Unsere Rundfahrt führt uns zum Festland zurück. Airlie Beach macht uns schöne Augen und unser Camper wartet ungeduldig auf die Weiterfahrt. Fünf Tage für die Whitsundays sind etwas wenig. Wir wären gerne weiter südlich gesegelt, bis nach Border Island oder Haslewood. So haben wir nur einen Bruchteil des Meeresparks zu Gesicht bekommen aber immerhin jodhaltige Luft des Great Barrier Reef eingeatmet und die Tierwelt bestaunt. An diesem Morgen geht unser nautischer Abstecher zu Ende. In aller Früh setzen wir unsere Reise auf der Strasse fort. Es weht ein sanfter Wind, die aufgehende Sonne vertreibt die letzten Träumereien und das Gefühl des Unvollendeten, das eines Tages vollendet werden muss.
Reise-Infos
Anreise
Die Whitsunday Islands liegen im Bundesstaat Queensland vor der australischen Ostküste, direkt vor dem Great Barrier Reef. Für Europäer zwar kein Katzensprung, wenn man aber erst einmal in Cairns, Sydney oder Brisbane gelandet ist, ist Airlie Beach mit einem der vielen Inlandflüge schnell erreicht.
Für massgeschneiderte Reisen und/oder Törns
my charter, info@mycharter.ch www.mycharter.ch
Segeln auf den Whitsundays
Airlie Beach ist der Ausgangspunkt für alle Törns zu den Whitsundays. Viele Charterfirmen bieten zwei- bis viertätige Segeltörns für 12 bis 20 Personen an. Meist sind diese Boote aber bis auf den letzten Platz besetzt und man fühlt sich ziemlich eingepfercht. Dream Yacht Charter organisiert Touren auf Segelbooten in kleinen Gruppen und ohne Massenabfertigung (dreamyachtcharter.com).

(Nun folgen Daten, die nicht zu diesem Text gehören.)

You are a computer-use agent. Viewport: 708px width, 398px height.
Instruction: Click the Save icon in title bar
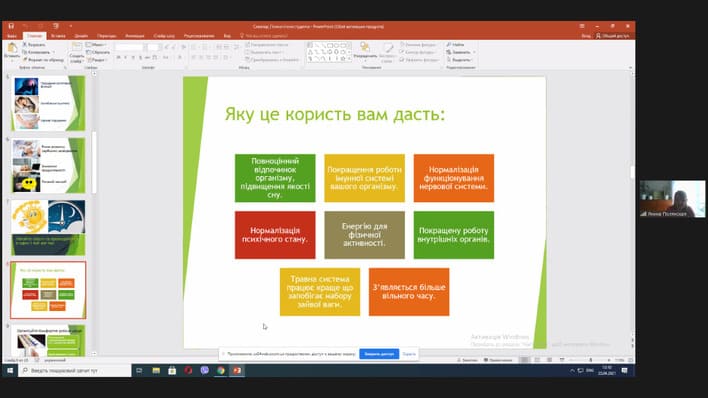pos(11,26)
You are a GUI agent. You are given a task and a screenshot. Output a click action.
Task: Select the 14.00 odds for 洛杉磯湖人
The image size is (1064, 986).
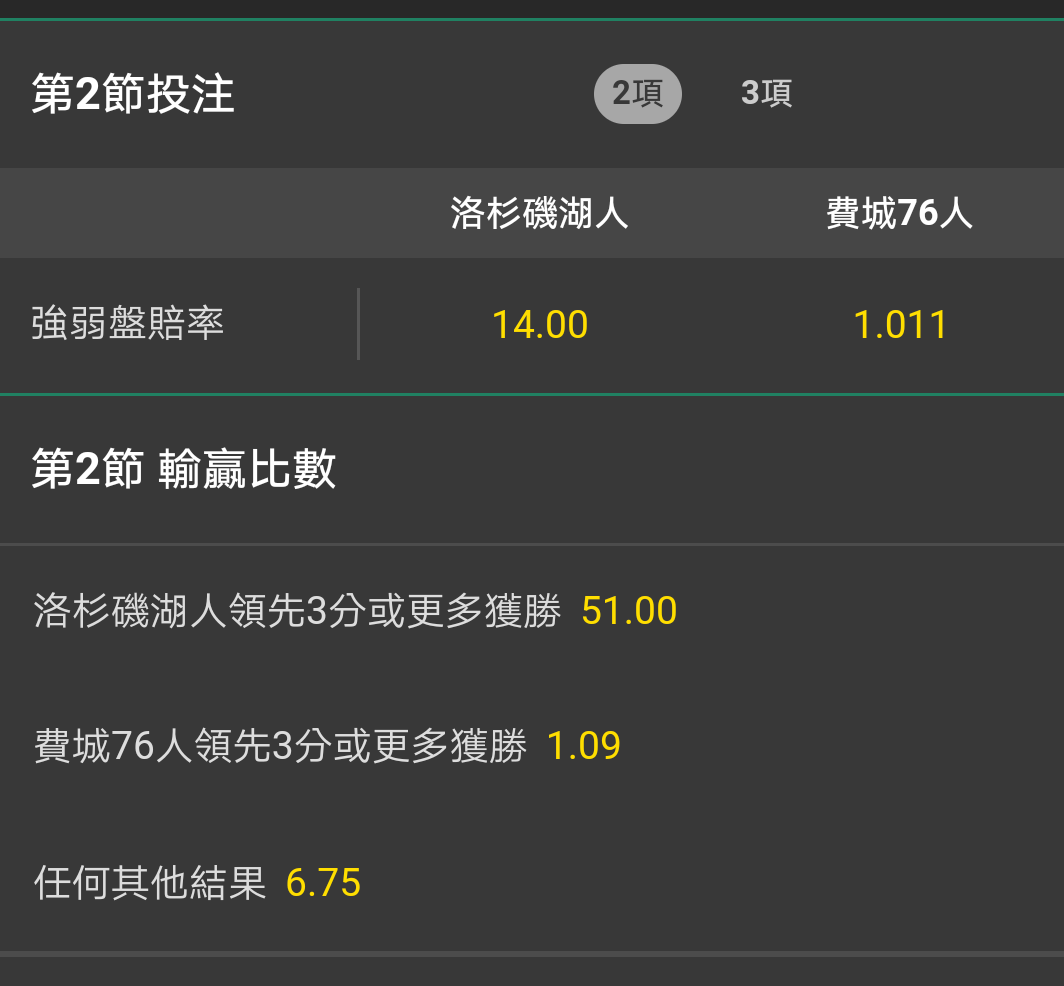(540, 325)
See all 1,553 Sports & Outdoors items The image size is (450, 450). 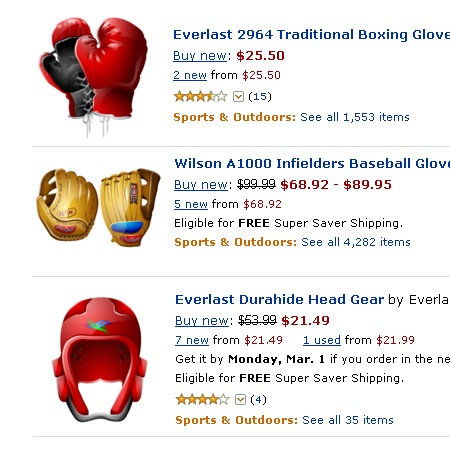point(355,117)
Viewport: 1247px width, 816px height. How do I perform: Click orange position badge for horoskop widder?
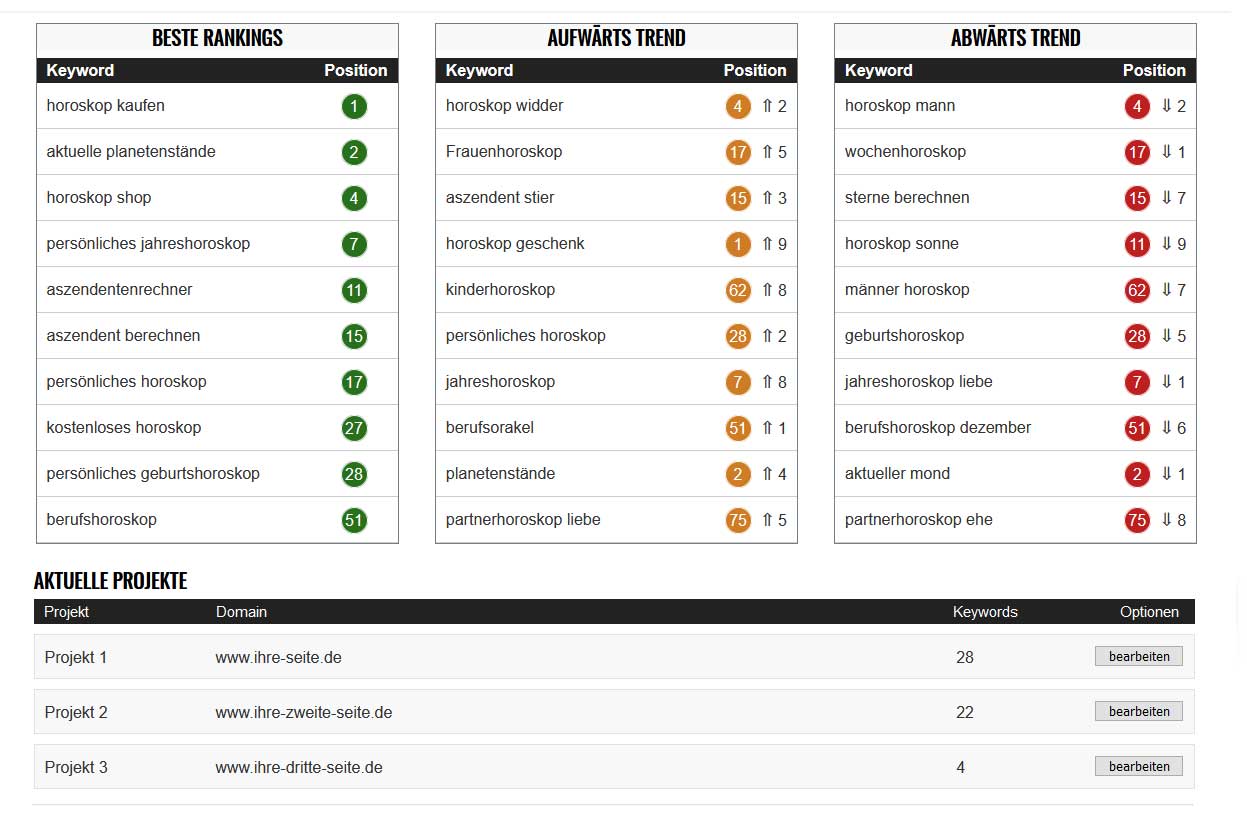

Auf der Südhalbkugel herrschen der Nordhalbkugel entgegengesetzte Jahreszeiten, aber in Queensland ist das Klima praktisch das ganze Jahr mild und sonnig. Segeln in den Whitsundays ist unkompliziert und der an Bord bereitgestellte Guide liefert ausführliche Informationen. Da die Inseln in einem Meeresschutzgebiet liegen, müssen einige Vorschriften beachtet werden, aber auch das ist kein Ding.
Gefahren
Hier lebt man in engem Kontakt mit der Natur, sagen die Australier. Man sollte sich also besser darauf einstellen, ein paar nicht sonderlich einladenden Tieren zu begegnen. Wie überall in den Whitsundays gibt es Haie und die hochgiftigen Würfelquallen (Box Jellyfish) sind mittlerweile leider länger aktiv als früher. Man sollte daher das ganze Jahr nur mit Lycra-Ganzkörperanzug baden und vor allem gegen Abend trübes Wasser meiden.
Guter Tipp
Die meisten Inseln sind unbewohnt. Bunkern Sie daher genügend Proviant. Dank der ziemlich kurzen Distanz zum Festland können Sie bei Bedarf auch nach Airlie Beach zurückfahren oder in einem der wenigen Inselresorts essen.